I don't know what you mean by the regular representation of a Lie algebra, but the connection is the following. It's a bit confusing because there are a bunch of $3$-dimensional vector spaces that all get identified.
Let $V$ be a real inner product space. The inner product induces a canonical isomorphism $V \cong V^{\ast}$ giving an isomorphism
$$\mathfrak{gl}(V) \cong V \otimes V^{\ast} \cong V \otimes V.$$
The subalgebra $\mathfrak{so}(V) \subset \mathfrak{gl}(V)$ gets identified with the antisymmetric tensors inside $V \otimes V$, which I'll write as $\Lambda^2(V)$ even though this usually refers to a quotient of $V \otimes V$ and not a subspace. At this level of generality the Lie bracket has nothing to do with wedge products, as far as I know.

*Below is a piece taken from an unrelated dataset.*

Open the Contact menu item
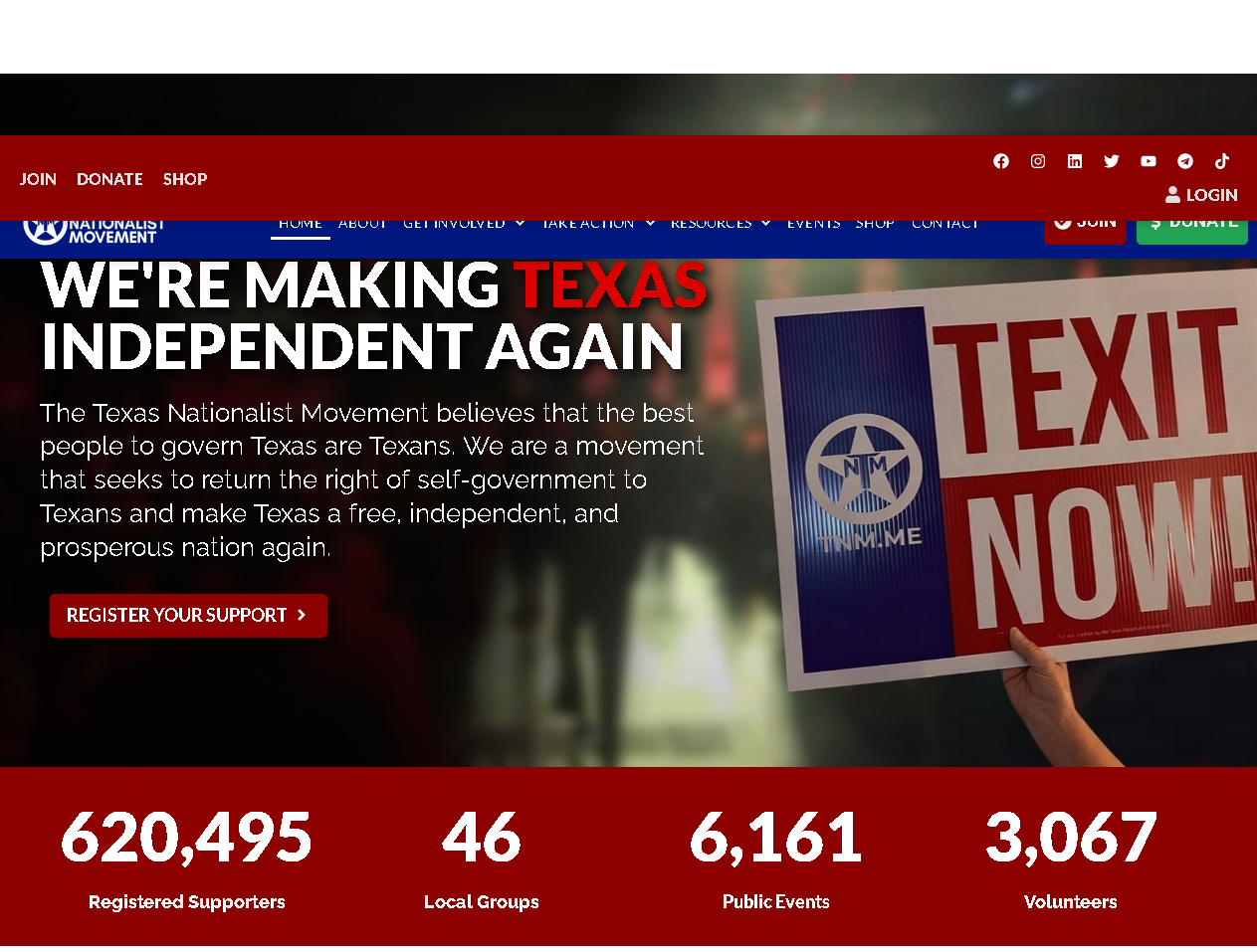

However, if $V$ is furthermore $3$-dimensional and equipped with an orientation, then together with the inner product we get a trivialization $\Lambda^3(V) \cong \mathbb{R}$, and hence the wedge product gives a nondegenerate bilinear form
$$V \otimes \Lambda^2(V) \to \Lambda^3(V) \cong \mathbb{R}$$
inducing an isomorphism
$$\Lambda^2(V) \cong V^{\ast} \cong V.$$
(So, the $3$-dimensional vector spaces getting identified in this story: $V$, its dual, $\Lambda^2(V)$, its dual, and $\mathfrak{so}(V)$.) Up to maybe some factors of $2$, these isomorphisms intertwine the cross product, the wedge product, and the Lie bracket on $\mathfrak{so}(V)$.